■ **Exercise details**: Pick out every line in the entries below that contains the word "resolution", and copy each of those lines.

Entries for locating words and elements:
——————

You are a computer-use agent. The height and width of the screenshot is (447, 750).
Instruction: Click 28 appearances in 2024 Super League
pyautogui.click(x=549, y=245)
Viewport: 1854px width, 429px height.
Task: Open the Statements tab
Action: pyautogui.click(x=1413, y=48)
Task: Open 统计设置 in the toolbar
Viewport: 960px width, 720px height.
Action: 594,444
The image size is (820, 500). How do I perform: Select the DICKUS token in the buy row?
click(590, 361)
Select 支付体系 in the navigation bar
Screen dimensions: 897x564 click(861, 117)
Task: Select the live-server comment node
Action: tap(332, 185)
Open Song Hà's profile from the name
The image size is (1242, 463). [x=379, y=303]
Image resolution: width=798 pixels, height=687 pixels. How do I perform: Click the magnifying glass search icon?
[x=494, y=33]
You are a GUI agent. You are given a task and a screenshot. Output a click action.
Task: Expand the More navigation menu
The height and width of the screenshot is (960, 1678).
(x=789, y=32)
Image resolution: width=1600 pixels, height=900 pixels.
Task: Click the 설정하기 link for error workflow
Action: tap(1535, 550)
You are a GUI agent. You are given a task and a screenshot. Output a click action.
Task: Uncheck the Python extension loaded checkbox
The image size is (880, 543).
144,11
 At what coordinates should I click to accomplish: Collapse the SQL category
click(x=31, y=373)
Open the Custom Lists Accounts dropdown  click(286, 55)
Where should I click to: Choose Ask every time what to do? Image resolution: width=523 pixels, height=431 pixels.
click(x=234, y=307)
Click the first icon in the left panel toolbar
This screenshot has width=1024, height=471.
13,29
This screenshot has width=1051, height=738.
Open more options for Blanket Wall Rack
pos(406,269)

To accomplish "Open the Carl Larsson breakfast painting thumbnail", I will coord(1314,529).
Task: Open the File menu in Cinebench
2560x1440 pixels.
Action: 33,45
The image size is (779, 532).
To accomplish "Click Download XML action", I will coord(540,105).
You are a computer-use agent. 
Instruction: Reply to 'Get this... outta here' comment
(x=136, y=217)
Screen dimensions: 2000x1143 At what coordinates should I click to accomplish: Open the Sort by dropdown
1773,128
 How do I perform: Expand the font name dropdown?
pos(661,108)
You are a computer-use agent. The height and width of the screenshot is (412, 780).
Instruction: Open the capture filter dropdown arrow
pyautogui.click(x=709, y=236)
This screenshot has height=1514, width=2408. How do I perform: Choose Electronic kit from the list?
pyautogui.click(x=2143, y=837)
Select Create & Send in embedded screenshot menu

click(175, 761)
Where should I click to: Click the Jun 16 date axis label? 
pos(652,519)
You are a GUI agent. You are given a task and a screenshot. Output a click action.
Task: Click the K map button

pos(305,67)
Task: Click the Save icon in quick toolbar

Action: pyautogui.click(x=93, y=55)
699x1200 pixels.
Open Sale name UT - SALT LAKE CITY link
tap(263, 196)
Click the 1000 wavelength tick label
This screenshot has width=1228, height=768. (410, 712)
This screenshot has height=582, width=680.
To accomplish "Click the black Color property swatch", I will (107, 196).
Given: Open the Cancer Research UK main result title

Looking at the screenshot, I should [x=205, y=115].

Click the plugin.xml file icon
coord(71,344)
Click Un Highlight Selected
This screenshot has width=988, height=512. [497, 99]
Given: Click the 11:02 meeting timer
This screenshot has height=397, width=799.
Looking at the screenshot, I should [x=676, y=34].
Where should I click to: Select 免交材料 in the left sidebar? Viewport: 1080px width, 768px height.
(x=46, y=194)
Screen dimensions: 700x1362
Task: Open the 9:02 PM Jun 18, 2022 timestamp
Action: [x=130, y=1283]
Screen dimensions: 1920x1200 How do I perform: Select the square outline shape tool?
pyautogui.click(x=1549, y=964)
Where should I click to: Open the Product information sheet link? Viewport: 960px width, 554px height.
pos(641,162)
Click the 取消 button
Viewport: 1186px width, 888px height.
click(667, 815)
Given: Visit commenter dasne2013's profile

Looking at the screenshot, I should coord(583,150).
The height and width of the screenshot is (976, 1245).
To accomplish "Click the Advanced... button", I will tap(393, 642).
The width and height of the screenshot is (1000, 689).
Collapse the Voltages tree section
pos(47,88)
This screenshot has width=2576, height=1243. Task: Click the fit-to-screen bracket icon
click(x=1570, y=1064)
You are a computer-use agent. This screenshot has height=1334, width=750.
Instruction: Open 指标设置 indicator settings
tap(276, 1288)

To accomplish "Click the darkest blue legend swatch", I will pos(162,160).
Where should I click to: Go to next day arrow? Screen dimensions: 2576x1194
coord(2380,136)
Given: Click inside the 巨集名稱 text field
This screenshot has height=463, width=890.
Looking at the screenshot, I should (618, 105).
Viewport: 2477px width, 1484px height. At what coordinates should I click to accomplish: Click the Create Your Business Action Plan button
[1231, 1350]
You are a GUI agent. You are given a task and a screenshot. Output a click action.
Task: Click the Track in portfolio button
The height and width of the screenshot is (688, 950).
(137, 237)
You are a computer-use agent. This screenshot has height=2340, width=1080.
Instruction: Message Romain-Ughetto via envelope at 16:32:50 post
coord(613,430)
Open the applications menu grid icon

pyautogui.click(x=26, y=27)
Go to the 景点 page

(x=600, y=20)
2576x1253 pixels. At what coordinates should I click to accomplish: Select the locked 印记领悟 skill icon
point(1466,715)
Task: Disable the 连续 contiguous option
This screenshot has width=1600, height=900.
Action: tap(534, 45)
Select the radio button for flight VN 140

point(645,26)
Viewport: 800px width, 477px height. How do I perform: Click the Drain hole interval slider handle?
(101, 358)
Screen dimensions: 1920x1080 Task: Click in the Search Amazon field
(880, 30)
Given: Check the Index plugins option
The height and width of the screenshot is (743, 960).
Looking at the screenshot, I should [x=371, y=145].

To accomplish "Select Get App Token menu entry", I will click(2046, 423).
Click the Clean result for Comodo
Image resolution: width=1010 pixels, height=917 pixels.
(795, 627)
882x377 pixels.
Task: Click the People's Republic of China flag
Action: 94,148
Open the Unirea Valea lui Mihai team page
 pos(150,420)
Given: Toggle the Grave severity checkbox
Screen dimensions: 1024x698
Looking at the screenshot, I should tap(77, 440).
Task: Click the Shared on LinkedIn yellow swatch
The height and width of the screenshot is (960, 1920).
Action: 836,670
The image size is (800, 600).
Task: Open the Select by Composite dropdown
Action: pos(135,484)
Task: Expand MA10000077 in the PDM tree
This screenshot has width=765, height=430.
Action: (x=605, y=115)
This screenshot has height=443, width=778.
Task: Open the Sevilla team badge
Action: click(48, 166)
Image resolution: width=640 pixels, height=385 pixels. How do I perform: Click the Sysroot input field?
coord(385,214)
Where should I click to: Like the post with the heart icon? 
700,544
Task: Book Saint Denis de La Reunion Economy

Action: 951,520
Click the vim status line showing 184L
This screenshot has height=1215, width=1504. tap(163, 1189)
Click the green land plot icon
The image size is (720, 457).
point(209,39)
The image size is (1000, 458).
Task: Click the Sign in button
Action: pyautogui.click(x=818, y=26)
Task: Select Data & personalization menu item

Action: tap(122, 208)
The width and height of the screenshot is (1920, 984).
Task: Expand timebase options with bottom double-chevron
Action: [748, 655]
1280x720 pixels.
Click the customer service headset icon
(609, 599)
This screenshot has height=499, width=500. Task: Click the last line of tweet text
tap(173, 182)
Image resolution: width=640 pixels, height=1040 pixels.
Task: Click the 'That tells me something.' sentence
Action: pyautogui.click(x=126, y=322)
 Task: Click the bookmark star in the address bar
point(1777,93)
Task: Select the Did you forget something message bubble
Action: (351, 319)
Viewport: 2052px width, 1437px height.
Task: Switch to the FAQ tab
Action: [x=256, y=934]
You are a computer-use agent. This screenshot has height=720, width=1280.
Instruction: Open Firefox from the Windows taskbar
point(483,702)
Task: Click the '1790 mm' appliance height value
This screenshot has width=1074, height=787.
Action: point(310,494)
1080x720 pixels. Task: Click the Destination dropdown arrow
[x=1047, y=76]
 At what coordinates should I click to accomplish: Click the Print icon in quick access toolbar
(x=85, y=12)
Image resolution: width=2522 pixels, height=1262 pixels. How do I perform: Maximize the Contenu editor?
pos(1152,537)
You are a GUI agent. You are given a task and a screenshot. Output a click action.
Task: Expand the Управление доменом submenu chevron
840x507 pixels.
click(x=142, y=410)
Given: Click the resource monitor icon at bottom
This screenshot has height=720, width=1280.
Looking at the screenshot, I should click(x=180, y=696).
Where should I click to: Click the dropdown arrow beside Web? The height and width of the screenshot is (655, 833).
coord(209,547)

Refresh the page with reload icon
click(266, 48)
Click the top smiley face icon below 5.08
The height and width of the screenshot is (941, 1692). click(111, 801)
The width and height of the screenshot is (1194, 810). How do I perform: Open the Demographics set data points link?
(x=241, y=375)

——————

■ **The response**:
Image resolution: width=798 pixels, height=687 pixels. How do I perform: Click the magnifying glass search icon?
Image resolution: width=1600 pixels, height=900 pixels.
Where should I click to: Choose Ask every time what to do? Image resolution: width=523 pixels, height=431 pixels.
Image resolution: width=1010 pixels, height=917 pixels.
Image resolution: width=640 pixels, height=385 pixels. How do I perform: Click the Sysroot input field?
Image resolution: width=640 pixels, height=1040 pixels.
Image resolution: width=2522 pixels, height=1262 pixels. How do I perform: Maximize the Contenu editor?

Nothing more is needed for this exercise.